JOB → Copy the lines from the first one through the line with "click(x=128, y=100)", swapping "screenshot" for "capture" and changing nothing else.
Start MATERIAL FOR THIS EXERCISE
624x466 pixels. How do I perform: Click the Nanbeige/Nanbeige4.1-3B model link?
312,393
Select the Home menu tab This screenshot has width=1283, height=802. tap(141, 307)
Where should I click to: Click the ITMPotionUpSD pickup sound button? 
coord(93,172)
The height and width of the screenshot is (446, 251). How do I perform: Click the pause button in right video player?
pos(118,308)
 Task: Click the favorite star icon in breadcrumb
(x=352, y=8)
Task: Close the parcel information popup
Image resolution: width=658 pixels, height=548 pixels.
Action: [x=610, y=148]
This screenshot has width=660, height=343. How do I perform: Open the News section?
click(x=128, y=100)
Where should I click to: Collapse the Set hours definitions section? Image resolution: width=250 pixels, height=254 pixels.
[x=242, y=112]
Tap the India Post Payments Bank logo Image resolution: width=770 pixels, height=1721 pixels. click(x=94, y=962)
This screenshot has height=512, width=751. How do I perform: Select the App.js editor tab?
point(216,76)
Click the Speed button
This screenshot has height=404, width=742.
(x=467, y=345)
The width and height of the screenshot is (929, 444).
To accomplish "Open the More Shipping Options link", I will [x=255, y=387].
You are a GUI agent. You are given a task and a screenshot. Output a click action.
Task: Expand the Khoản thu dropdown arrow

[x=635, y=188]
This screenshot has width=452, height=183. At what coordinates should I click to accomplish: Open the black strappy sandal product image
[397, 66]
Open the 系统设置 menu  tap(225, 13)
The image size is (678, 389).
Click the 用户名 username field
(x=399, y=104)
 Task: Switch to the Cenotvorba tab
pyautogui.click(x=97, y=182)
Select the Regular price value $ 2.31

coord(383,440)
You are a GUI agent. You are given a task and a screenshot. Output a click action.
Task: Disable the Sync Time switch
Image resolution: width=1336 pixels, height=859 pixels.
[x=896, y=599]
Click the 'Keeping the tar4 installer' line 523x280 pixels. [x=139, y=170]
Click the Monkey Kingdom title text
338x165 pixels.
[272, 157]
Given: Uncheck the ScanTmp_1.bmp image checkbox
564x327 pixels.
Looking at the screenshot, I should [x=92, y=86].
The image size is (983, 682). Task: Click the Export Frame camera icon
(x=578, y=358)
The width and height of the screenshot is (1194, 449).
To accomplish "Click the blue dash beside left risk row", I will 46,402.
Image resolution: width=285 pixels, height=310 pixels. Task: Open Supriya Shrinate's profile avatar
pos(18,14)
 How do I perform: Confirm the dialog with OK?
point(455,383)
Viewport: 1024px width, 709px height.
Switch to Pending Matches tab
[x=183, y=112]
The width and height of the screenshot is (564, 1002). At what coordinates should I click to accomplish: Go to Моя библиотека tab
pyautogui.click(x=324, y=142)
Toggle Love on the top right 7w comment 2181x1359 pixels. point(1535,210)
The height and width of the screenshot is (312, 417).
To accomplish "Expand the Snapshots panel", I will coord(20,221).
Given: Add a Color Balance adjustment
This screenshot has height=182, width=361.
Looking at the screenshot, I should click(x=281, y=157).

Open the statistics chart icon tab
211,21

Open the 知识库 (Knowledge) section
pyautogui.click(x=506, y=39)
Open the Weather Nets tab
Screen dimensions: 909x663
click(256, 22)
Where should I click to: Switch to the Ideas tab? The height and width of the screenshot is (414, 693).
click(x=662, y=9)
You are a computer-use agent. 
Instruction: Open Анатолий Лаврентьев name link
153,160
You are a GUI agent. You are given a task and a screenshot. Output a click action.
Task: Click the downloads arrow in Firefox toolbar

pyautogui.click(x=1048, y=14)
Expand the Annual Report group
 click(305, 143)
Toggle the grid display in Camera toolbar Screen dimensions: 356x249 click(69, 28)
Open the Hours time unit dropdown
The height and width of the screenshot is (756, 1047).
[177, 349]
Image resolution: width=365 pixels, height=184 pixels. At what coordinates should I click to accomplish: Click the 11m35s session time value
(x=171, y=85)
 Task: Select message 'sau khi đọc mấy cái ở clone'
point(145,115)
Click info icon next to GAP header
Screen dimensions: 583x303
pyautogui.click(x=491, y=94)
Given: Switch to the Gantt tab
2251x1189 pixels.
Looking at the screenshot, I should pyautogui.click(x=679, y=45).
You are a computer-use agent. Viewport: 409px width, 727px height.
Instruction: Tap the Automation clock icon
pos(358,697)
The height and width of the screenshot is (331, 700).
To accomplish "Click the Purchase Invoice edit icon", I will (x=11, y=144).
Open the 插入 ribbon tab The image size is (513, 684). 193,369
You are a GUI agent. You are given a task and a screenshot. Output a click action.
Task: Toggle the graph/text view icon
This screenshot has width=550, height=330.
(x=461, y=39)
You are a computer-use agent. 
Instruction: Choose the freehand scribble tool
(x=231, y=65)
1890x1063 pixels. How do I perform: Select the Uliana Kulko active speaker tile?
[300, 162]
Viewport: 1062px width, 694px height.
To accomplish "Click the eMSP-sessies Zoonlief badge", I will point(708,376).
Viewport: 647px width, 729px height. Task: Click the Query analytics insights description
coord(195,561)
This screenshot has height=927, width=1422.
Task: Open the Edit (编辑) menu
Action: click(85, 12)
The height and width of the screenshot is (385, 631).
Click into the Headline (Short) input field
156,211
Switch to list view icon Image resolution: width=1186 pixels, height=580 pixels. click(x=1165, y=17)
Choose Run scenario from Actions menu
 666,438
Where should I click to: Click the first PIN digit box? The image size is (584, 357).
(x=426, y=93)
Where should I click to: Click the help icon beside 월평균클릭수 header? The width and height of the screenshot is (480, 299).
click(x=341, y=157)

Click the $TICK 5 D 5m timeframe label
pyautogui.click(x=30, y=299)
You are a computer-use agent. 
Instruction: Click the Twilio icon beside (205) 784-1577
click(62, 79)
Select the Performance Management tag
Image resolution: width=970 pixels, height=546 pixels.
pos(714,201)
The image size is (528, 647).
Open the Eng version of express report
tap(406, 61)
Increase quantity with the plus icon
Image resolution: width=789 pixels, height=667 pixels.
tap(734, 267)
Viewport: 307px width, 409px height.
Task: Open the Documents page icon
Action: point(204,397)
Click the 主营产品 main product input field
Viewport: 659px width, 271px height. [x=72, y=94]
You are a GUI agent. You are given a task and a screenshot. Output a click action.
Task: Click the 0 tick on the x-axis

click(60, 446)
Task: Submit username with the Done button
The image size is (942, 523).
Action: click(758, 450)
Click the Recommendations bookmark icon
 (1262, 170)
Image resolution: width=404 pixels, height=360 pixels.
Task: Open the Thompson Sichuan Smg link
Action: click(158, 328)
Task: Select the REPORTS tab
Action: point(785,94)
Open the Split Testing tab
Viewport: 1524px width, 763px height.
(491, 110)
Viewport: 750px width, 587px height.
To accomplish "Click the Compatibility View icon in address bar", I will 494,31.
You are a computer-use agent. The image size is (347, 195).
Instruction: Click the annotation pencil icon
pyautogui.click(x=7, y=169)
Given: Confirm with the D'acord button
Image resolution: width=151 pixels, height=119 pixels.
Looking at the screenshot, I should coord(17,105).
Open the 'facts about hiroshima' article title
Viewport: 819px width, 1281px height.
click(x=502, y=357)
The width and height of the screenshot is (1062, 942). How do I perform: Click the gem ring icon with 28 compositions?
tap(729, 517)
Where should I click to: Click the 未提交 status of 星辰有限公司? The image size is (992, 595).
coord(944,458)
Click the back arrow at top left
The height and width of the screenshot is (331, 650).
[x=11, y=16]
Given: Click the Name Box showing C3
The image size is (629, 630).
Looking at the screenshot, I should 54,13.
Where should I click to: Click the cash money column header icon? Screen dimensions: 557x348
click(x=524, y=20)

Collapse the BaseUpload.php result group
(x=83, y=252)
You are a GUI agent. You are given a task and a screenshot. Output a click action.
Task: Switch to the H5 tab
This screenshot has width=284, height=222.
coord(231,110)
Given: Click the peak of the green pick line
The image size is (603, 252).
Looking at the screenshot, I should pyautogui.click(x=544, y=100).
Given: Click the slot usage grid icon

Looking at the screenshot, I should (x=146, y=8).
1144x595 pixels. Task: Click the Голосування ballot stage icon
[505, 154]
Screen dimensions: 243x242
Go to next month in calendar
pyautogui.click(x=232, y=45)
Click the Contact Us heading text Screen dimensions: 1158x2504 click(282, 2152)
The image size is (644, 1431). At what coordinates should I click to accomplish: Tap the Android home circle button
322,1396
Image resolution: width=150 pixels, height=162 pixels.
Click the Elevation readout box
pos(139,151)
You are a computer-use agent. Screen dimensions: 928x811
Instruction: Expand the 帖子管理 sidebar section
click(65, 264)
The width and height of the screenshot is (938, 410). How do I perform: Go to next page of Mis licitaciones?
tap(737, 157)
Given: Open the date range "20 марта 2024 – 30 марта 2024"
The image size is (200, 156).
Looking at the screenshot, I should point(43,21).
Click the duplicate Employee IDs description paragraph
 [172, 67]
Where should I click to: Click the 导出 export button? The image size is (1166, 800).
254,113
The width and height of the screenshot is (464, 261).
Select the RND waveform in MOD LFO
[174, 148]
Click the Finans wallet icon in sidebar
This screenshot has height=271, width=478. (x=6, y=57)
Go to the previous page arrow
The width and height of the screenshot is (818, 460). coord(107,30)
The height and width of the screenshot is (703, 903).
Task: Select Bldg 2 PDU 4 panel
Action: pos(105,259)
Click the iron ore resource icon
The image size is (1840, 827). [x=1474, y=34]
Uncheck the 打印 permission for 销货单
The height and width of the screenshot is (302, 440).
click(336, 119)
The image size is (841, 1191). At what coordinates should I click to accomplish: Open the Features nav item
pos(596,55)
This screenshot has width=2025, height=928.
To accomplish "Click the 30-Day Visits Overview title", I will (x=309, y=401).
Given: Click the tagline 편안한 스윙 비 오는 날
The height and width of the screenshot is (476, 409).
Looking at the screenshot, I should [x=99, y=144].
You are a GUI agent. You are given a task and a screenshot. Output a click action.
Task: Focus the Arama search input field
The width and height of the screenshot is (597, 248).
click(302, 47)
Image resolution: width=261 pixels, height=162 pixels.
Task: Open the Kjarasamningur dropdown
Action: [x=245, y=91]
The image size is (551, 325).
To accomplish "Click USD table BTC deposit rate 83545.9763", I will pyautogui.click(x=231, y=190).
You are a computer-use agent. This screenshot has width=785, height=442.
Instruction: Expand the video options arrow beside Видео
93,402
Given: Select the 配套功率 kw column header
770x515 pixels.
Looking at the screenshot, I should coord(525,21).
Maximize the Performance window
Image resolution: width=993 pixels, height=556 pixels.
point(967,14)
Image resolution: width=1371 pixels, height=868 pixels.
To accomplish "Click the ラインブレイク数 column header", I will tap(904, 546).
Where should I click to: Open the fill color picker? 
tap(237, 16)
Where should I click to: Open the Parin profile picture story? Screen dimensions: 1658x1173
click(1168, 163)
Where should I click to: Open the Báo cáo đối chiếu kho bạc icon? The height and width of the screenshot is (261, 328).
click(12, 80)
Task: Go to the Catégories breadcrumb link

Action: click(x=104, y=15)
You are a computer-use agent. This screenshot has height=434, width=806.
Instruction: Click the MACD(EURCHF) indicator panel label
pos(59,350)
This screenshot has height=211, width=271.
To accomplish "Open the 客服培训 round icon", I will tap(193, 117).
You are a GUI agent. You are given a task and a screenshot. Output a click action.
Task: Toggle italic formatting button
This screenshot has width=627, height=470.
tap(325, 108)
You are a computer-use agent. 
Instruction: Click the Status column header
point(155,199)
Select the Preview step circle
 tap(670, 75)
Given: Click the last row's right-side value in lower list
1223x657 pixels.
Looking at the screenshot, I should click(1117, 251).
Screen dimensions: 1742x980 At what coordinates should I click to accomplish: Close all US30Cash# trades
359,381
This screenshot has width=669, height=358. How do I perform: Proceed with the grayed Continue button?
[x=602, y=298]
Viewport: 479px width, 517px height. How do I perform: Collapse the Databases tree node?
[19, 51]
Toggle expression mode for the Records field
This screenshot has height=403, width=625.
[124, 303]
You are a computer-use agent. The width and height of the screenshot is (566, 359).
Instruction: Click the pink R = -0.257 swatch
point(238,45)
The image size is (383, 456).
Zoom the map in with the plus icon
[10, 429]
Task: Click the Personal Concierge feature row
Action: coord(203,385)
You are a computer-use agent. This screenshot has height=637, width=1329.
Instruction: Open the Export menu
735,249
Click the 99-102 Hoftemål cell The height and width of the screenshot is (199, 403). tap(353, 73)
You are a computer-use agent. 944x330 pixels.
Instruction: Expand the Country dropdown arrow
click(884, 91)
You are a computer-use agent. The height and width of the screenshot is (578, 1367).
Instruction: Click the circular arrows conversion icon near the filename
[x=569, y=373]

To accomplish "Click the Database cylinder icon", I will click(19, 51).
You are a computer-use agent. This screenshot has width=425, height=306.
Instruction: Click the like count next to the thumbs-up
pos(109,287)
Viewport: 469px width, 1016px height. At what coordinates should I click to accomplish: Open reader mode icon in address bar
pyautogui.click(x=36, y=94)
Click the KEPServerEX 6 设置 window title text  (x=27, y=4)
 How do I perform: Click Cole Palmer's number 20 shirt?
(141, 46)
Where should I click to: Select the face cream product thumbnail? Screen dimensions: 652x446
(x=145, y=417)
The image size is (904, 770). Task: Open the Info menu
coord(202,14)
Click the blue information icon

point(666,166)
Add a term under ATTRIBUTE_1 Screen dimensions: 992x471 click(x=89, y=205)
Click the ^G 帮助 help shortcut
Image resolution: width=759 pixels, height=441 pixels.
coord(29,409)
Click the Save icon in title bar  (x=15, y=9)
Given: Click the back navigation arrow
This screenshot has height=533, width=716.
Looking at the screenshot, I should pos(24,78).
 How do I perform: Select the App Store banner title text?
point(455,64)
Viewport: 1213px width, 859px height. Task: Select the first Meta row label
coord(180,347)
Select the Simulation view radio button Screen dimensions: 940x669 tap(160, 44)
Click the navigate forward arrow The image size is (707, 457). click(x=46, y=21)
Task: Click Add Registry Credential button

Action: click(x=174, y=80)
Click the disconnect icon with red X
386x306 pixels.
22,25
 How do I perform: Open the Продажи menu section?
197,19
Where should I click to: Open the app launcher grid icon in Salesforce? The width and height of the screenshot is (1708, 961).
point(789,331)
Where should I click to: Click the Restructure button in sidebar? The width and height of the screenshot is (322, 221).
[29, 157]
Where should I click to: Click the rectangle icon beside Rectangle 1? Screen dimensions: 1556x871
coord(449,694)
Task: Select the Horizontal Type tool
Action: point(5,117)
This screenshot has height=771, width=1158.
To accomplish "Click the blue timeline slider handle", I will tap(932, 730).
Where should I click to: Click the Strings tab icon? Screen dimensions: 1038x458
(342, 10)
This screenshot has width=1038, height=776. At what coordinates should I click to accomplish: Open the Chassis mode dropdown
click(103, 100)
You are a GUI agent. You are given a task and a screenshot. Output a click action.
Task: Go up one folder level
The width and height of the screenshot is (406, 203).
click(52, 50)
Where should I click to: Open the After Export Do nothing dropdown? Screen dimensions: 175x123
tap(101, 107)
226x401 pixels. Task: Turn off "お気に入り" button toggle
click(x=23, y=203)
End MATERIAL FOR THIS EXERCISE
ANSWER IN FULL →
624x466 pixels. How do I perform: Click the Nanbeige/Nanbeige4.1-3B model link?
312,393
Select the Home menu tab This capture has width=1283, height=802. tap(141, 307)
Where should I click to: Click the ITMPotionUpSD pickup sound button? 
coord(93,172)
The height and width of the capture is (446, 251). How do I perform: Click the pause button in right video player?
pos(118,308)
 Task: Click the favorite star icon in breadcrumb
(x=352, y=8)
Task: Close the parcel information popup
Image resolution: width=658 pixels, height=548 pixels.
Action: [x=610, y=148]
This capture has width=660, height=343. How do I perform: Open the News section?
click(x=128, y=100)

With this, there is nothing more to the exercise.